--- AIM OF THE EXERCISE ---
Exclude every picture. Output verbatim the lines from the one containing "This screenshot has" to the end of the data.

--- DATA EXTRACTS ---
......

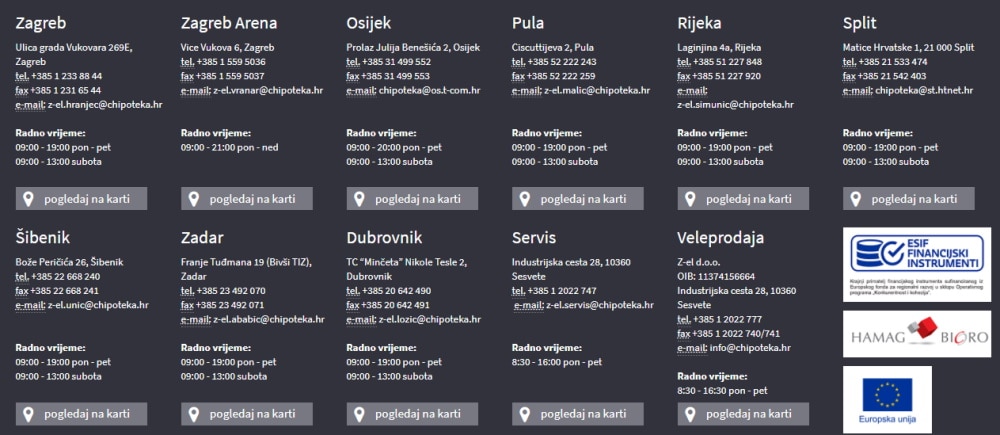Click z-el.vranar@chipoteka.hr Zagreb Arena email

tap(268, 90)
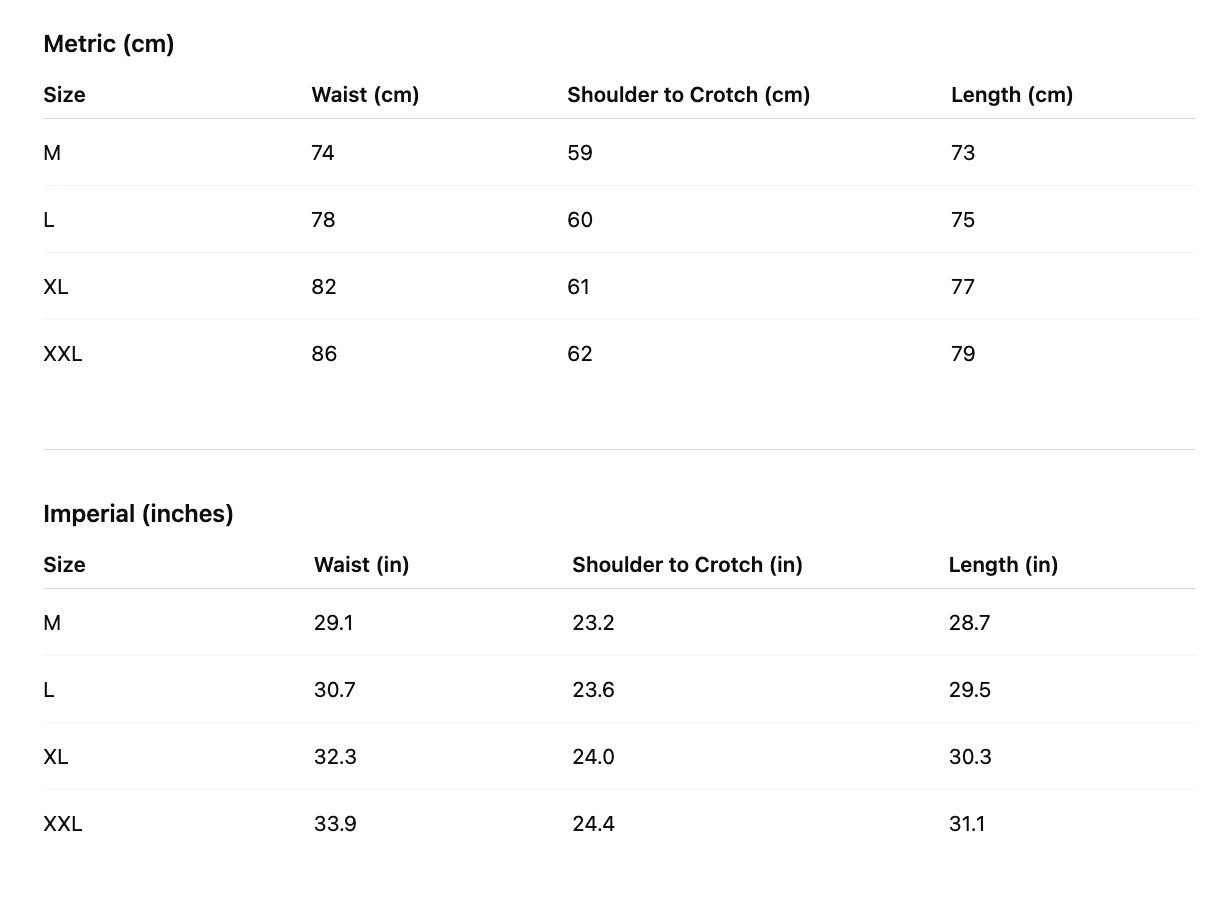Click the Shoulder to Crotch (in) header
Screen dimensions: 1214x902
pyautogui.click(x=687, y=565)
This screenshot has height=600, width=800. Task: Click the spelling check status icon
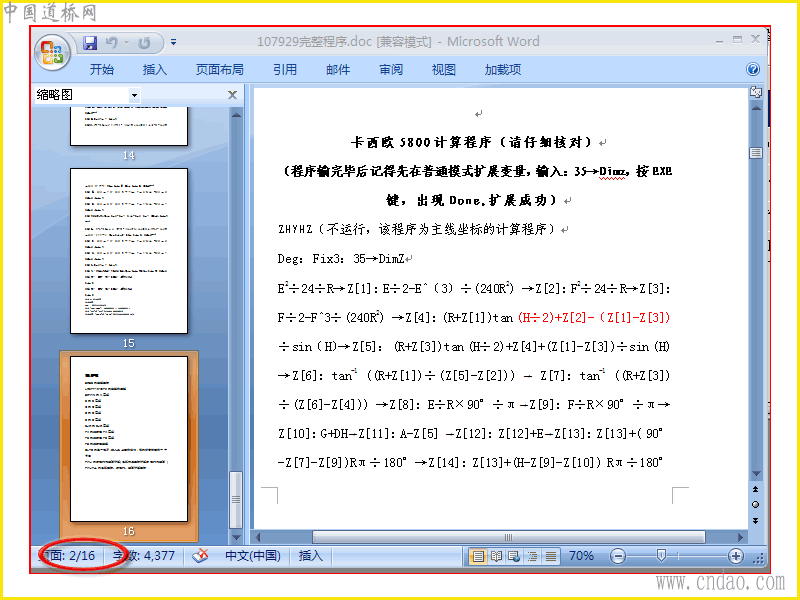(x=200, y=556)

......

--- RESPONSE TO THIS TASK ---
This screenshot has height=600, width=800. Task: Click the spelling check status icon
(x=200, y=556)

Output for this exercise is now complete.